PROVIDED TEXT

An arbitration agreement may be stricken if it is an adhesion contract or is unconscionable. An adhesion contract exists when a party is forced to sign due to high pressure tactics, or deceptive language together with a lack of equality in the ability to bargain (Morris v. Snappy Car Rental, 84 N.Y. 2d 21, 637 N.E. 2d 253,614 N.Y.S. 2d 362 [1994] and Brower v. Gateway 2000, Inc., 246 A.D. 2d 246, 676 N.Y.S. 2d 569 [1st Dept., 1998]). An arbitration agreement may be found unconscionable upon consideration of grossly unreasonable terms that only favor one party to the agreement, the size and commercial setting of the transaction, the experience and education of the party claiming unconscionability, and the inability to make a meaningful choice (Gillman v. Chase Manhattan Bank, N.A., 73 N.Y. 2d 1, 534 N.E. 2d 824, 537 N.Y.S. 2d 787 [1988]). The failure to provide notification and at least some explanation of the arbitration agreement prevents a finding that there was an exercise of "real choice" in selecting arbitration (Sanchez v. Sirmons, 121 Misc. 2d 249, 467 N.Y.S. 2d 767 [Sup. Ct., Bronx County, 1983], and Wolfman v. Herbstritt, 114 A.D. 2d 955, 495 N.Y.S. 2d 220 [2nd Dept., 1985]).

Petitioner argues that the arbitration agreement is void as a matter of public policy because the arbitration provisions were not called to her attention, that the legal language it contained was difficult for her as a layperson to understand, and she has not made an informed and knowledgeable waiver of her constitutional right to a trial by jury, the Respondents failed to explain the waiver of her constitutional right to a jury trial.

Respondents argue that staff was available to answer any questions at the time it was signed by Petitioner. Respondents contend that public policy favors and encourages arbitration agreements and both parties gave up the right to litigate in Court .

Arbitration agreements may be set aside due to overriding public policy. Courts must address public policy concerns on a case by case basis (Spritzen v. Nomberg, 46 N.Y. 2d 623, 389 N.E. 2d 456, 415 N.Y.S. 2d 974 [1976]) and Merrill, Lynch, Pierce, Fenner & Smith, Inc. v. Benjamin, 1 A.D. 3d 39, 766 N.Y.S. 2d 1 [1st Dept., 2003]). Public policy applies to substantive rights embodied by statute that must be enforced by the Courts (Harris v. lannaconne (107 A.D. 2d 429, 487 N.Y.S. 2d 562 [1st Dept. 1985]). The state has a substantial interest in protecting the welfare of citizens and to ensure that minimum standards of professional care are provided for services which are regulated in a manner to prevent the public from having to suffer the consequences and,"the ministrations of incompetent, incapable, ignorant persons." (Ash v. New York University Dental Center, 164 A.D. 2d 366, 564 N.Y.S. 2d 308 [1st Dept., 1990]). A party needs to be advised of the waiver of the constitutional right to a jury trial related to malpractice and negligence claims (Wolfman v. Herbstritt, 114 A.D. 2d 955, supra).

DATA EXCERPT
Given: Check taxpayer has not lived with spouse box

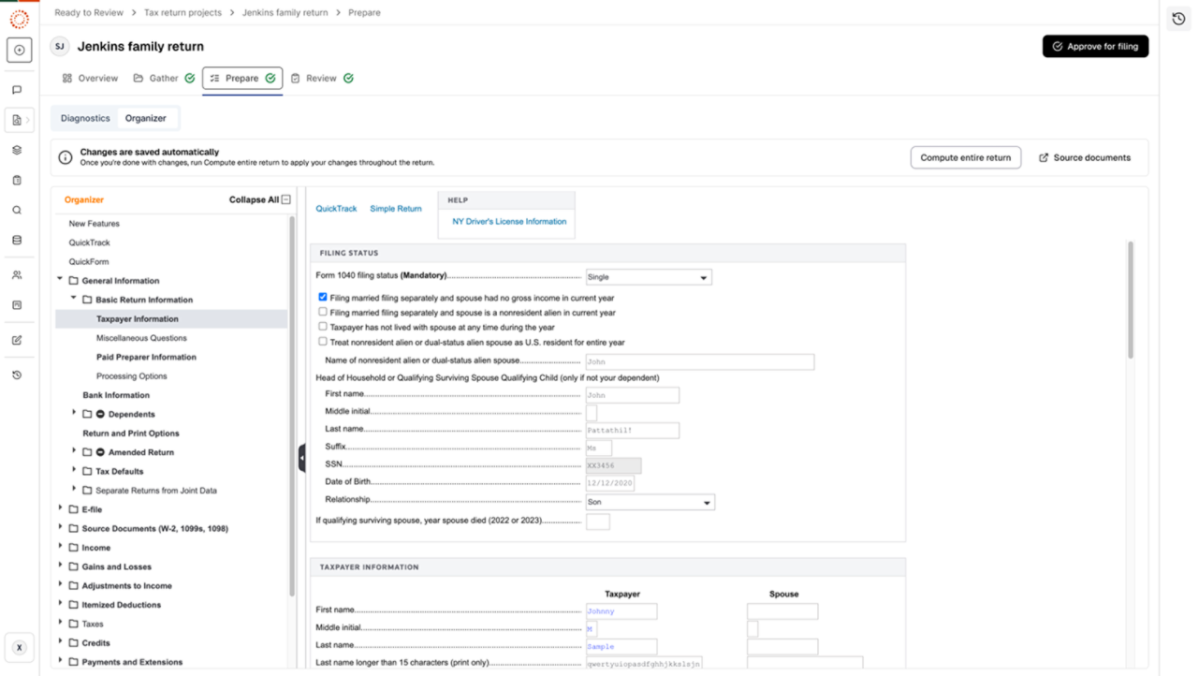Looking at the screenshot, I should click(323, 327).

REQUIREMENTS
- a) In the provided text on arbitration agreements, which case is cited for the factors used to decide whether an arbitration agreement is unconscionable?
- b) Repeat the passage of the provided text on arbitration agreements from "Respondents argue that" to "litigate in Court .", switching "staff" to "personnel".

SOLUTION LIST
- a) Gillman v. Chase Manhattan Bank, N.A.

- b)
Respondents argue that personnel was available to answer any questions at the time it was signed by Petitioner. Respondents contend that public policy favors and encourages arbitration agreements and both parties gave up the right to litigate in Court .